Steuerhinterziehung: mehr Fahnder, mehr Einnahmen
(aus Hinz&Kunzt 255/Mai 2014)
759 Millionen Euro
zusätzliche Steuereinnahmen haben Hamburgs Finanzämter vergangenes Jahr infolge von Betriebsprüfungen verbucht. Zum Vergleich: 2003 waren es 690 Millionen Euro. Offiziell stehen 686 Mitarbeiter für die Prüfung von Unternehmen zur Verfügung. Tatsächlich gibt es derzeit aber nur 598 Betriebsprüfer, weil den Finanzämtern Personal fehlt und die restlichen 88 deshalb Steuererklärungen von Bürgern bearbeiten müssen. Weitere 49 Millionen Euro trieben 2013 die 88 Hamburger Steuerfahnder ein.

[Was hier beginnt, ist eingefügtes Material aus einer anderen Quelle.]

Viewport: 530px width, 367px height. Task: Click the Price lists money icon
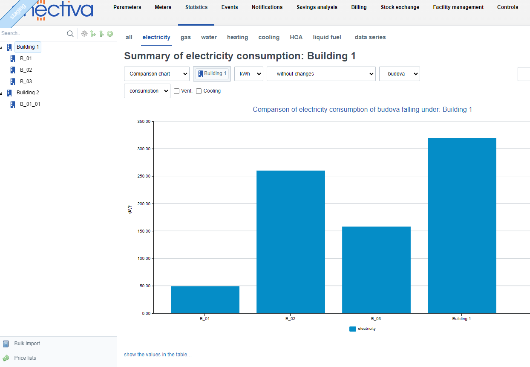coord(6,358)
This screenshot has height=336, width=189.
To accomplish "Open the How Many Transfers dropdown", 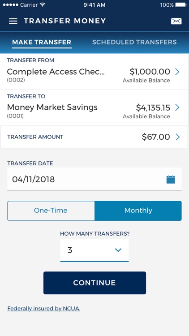I will (x=95, y=250).
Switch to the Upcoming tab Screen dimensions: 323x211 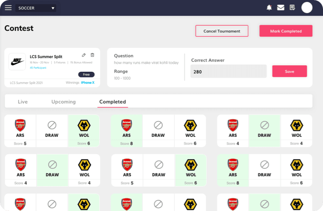click(x=63, y=102)
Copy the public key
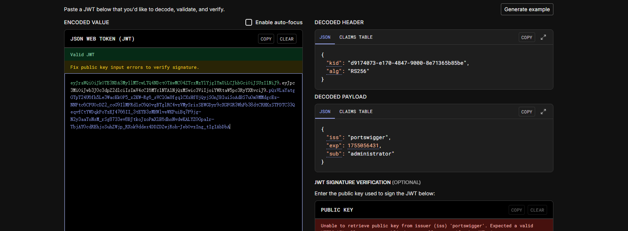628x231 pixels. (x=516, y=210)
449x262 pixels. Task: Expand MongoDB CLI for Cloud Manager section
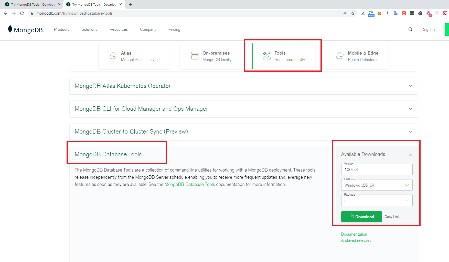click(x=410, y=109)
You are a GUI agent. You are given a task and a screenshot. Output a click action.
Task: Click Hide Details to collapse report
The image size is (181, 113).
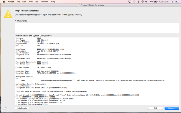22,108
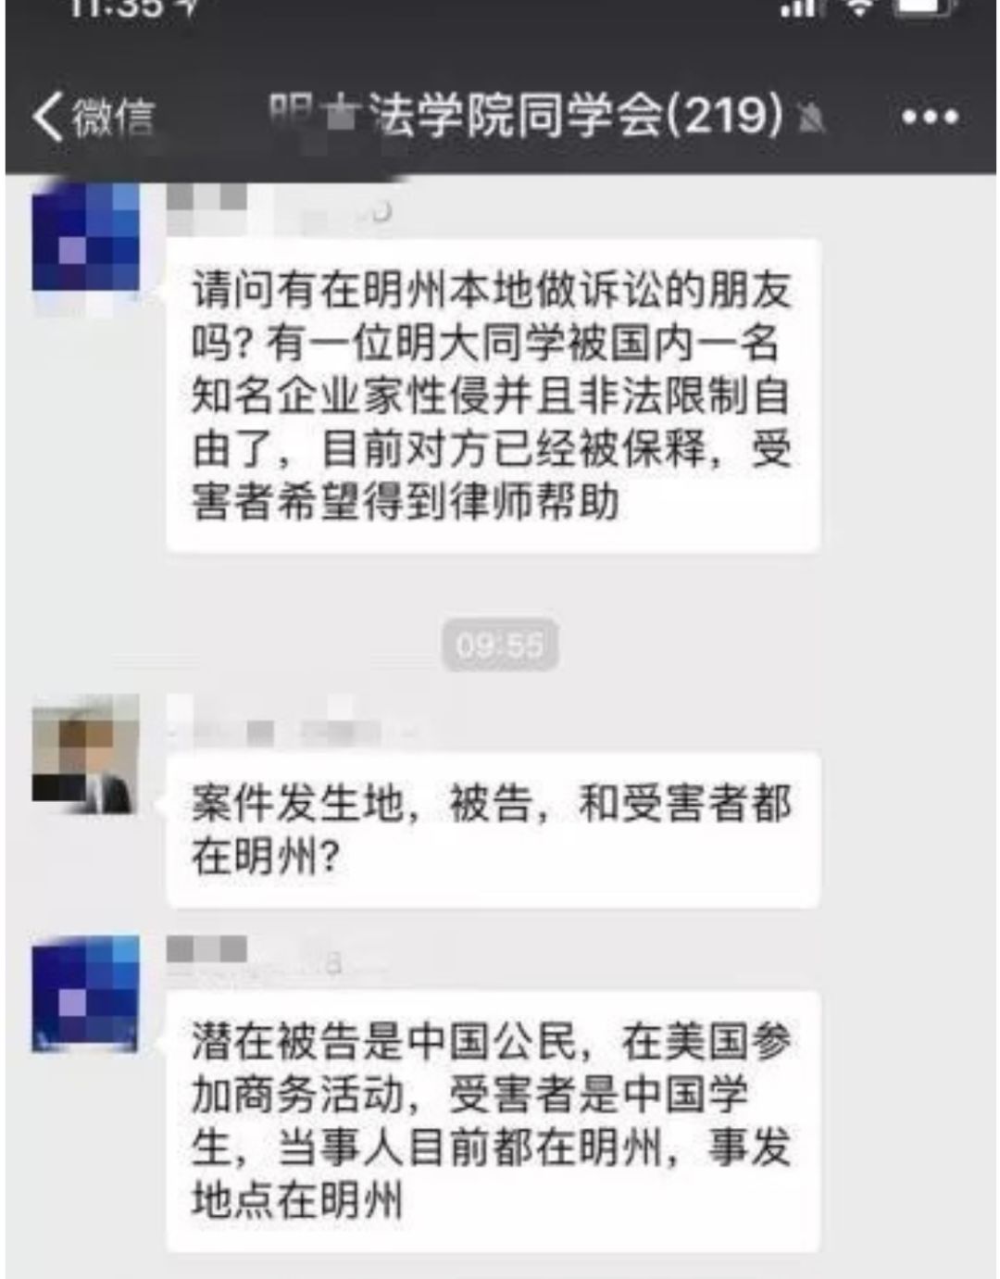Screen dimensions: 1000x1279
Task: Tap blue pixelated avatar beside the last message
Action: pos(86,994)
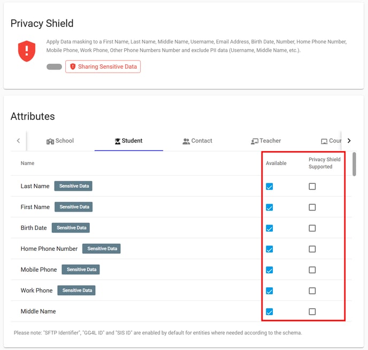
Task: Click the Middle Name attribute row
Action: (x=39, y=311)
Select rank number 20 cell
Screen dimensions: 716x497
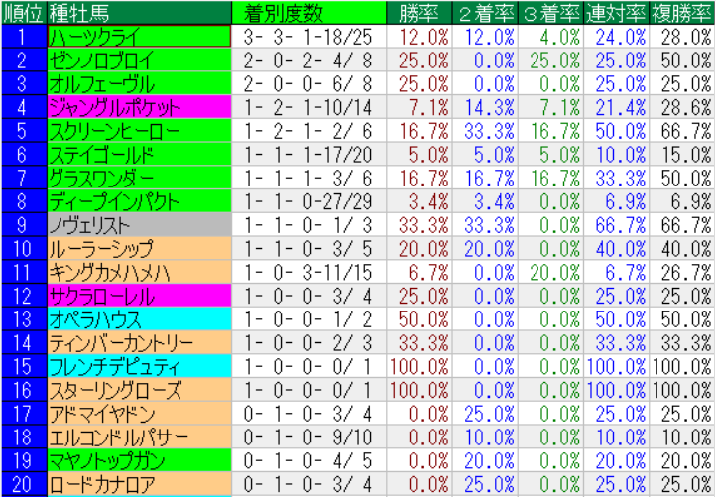(23, 484)
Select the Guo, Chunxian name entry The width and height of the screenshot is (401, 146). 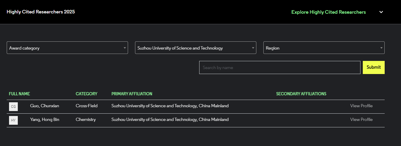coord(45,106)
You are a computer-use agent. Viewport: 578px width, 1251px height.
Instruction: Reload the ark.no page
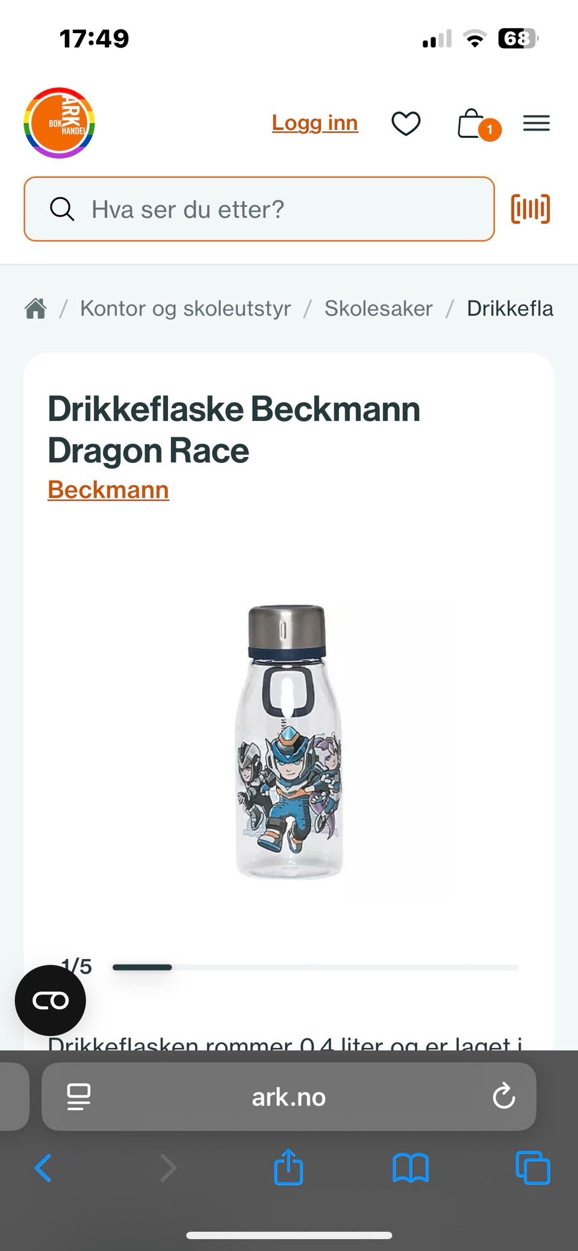[x=503, y=1096]
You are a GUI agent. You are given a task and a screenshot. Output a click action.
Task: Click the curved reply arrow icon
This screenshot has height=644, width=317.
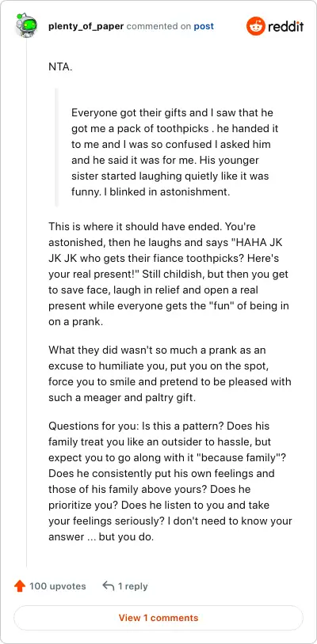108,586
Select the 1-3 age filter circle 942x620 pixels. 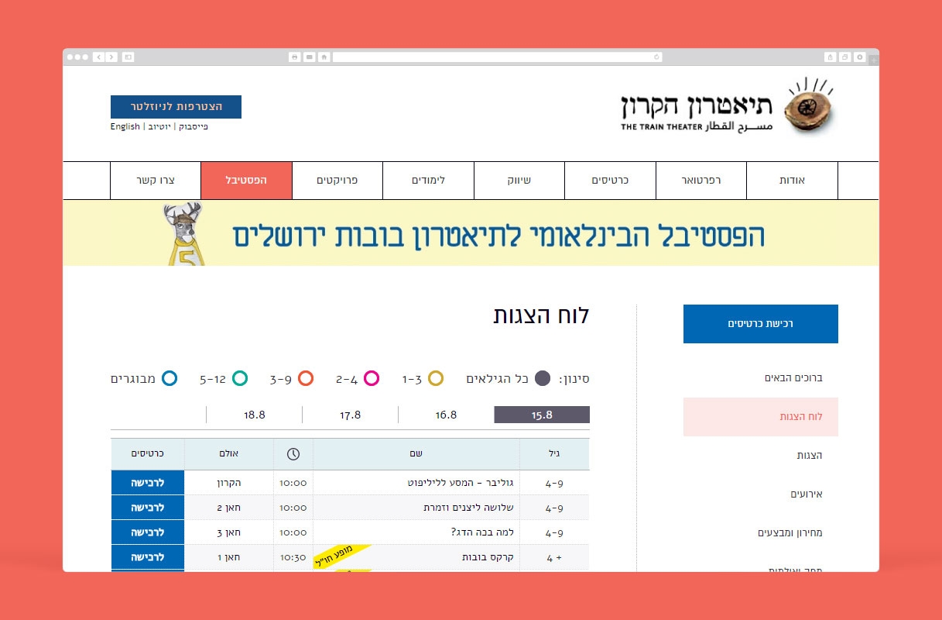pyautogui.click(x=436, y=379)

Sie gehen, anders als Betriebsprüfer, konkreten Hinweisen auf Steuerhinterziehung nach.
Zum Vergleich: 2003 sorgten damals 70 Fahnder für zusätzliche 32 Millionen Euro.
Damit sorgt jeder zusätzliche Steuerfahnder pro Jahr für Mehreinnahmen von rund einer Million Euro – kostet jedoch nur 70.000 Euro. Die Deutsche Steuer-Gewerkschaft fordert deshalb mehr Personal.
Die Finanzbehörde hingegen betrachtet diese Gegenüberstellung als „rein rechnerische Größe, die sich nicht als Grundlage für Personalentscheidungen eignet“. Im Vergleich zu anderen Bundesländern sei Hamburgs Steuerfahndung „personell adäquat ausgestattet“.
Wie viel Geld sich der Staat entgehen lässt, zeigt die große Zahl der Steuerhinterzieher, die sich offenbaren, um einer Strafe zu entgehen. 202 Hamburger haben sich allein in den ersten beiden Monaten dieses Jahres selbst angezeigt. Vergangenes Jahr gingen 637 entsprechende Anzeigen in Hamburg ein, 2012 waren es 187.
Laut Behörde haben sich seit Frühjahr 2010 insgesamt 1842 Hamburger selbst angezeigt, die Steuern in Höhe von 578 Millionen Euro hinterzogen hatten. Viele Verfahren sind noch nicht abgeschlossen. Bislang rechtskräftig festgesetzte Mehreinnahmen für den Staat:
157 Millionen Euro.
Derzeit gehen Steuerhinterzieher straffrei aus, wenn sie sich selbst anzeigen. Sie müssen neben den hinterzogenen Steuern lediglich einen Strafzuschlag von fünf Prozent bezahlen.
Eine Selbstanzeige ist jedoch ungültig, wenn sie nicht vollständig ist – wie im Fall des jüngst verurteilten Ex-FC-Bayern-Präsidenten Uli Hoeneß.
Die Bundesregierung prüft eine Verschärfung der Gesetze. Die Finanzbehörde befürwortet das ebenso wie eine Erhöhung des Strafzuschlags, hält aber „grundsätzlich an der Beibehaltung des Instrumentes strafbefreiende Selbstanzeige fest“.
Auch in den anderen Bundesländern hat sich die Zahl der Selbstanzeigen drastisch erhöht. Bundesweit zeigten vergangenes Jahr mehr als 25.000 Steuersünder späte Reue. Neben dem „Hoeneß-Effekt“ werden der Ankauf sogenannter Steuer-CDs mit Daten von mutmaßlichen Betrügern und das Scheitern eines Steuerabkommens mit der Schweiz Ende 2012 für den Anstieg verantwortlich gemacht.